The organisation deserves credit for not bowing to pressure by sleeping giants looking to sneak back through a back door
I’m not going to name any names, but we all know the type of club I am talking about here – one that feels it still has the right to be considered a giant of the European game despite achieving no tangible success for years and years.
In announcing the changes, UEFA president Aleksander Ceferin was adamant that merit needs to be at the forefront of taking part in all European competitions. “Qualification will thus remain purely based on sporting performance and the dream to participate will remain for all clubs,” he said.
Well done to that man.
Overall, my biggest doubt about these changes comes in the initial league phase. That will see all 36 teams thrown into a single table with each team playing eight different opponents, four home and four away. The top eight teams in this mega league will automatically qualify for the next phase while the teams finishing from ninth to 24th will go into play-offs.
I suppose this format could end up being exciting, but for me, any league system should involve all the teams playing each other. Of course, that would be impossible with a 36-team league – it would take years to get to the next phase.
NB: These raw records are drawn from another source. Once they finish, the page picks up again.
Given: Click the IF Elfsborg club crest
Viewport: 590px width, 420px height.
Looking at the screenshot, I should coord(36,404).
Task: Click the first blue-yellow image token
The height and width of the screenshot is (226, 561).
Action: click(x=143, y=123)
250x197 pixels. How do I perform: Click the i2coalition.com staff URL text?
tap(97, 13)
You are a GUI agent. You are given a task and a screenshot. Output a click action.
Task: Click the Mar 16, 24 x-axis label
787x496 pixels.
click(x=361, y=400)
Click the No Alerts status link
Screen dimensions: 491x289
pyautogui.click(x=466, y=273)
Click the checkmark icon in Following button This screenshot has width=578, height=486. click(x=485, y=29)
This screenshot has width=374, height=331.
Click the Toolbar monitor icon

So why not go for four groups of nine, with the top four in each group qualifying for the next phase? Or maybe the top three, and those in fourth and fifth place going into a play-off pool with the other fourth and fifth placed teams?
It’s decisions like that mega-group one that leave me scratching my head as to how UEFA comes up with their plans. But today isn’t about complaining, it’s about giving credit where it is due. And the biggest issue – not allowing sleeping giants a wild card entry to the tournament – was dealt with admirably by UEFA. So well done Ceferin.
Final piece in Pep’s jigsaw
If Manchester City weren’t formidable before – and I am pretty sure just about every Premier League manager would say they were – then their signing of Erling Haaland surely adds a whole new level of fear for their opponents.
Let’s remember, Pep Guardiola’s team have essentially played this entire season without a recognised striker yet have still scored 94 goals and remain in pole position to secure their fourth title in the past five seasons. If they have managed that level of performance without a number nine, how deadly are they likely to be when you throw one of the world’s most prolific and lethal strikers into the mix?
If there can be any criticism of City, it’s that they miss too many chances. Their attacking excellence creates a plethora of goalscoring opportunities in just about every game they play, yet they often squander a good number of them. The ridiculously lethal Haaland should bring that squandering to an end.
Of course, it would be silly to say next season’s title race is over before it starts. Liverpool will have a lot to say about who takes the crown, as will the likes of Chelsea and maybe even Tottenham Hotspur and Arsenal. Football has far too many variables – signings, injuries, form, fixtures – to ever suggest the battle to be crowned champions is a foregone conclusion before it even starts.
But if there was a missing piece in City’s football domination jigsaw, it was a world-class striker. And strikers don’t come much more world-class than Haaland. Importantly from a City perspective, you get the impression the signing of the Norwegian hitman might be just what Pep needed to persuade him to extend his stay in Manchester beyond next season.
The Spaniard will be infinitely aware that having Erling smashing in the goals will dramatically increase City’s chances of breaking their European drought. And if you had to take a look at Pep’s ‘to-do’ list for next season, there is only one item on it: win the Champions League.
Haaland could well be the player that makes that changes that list from ‘to-do’ to ‘done’...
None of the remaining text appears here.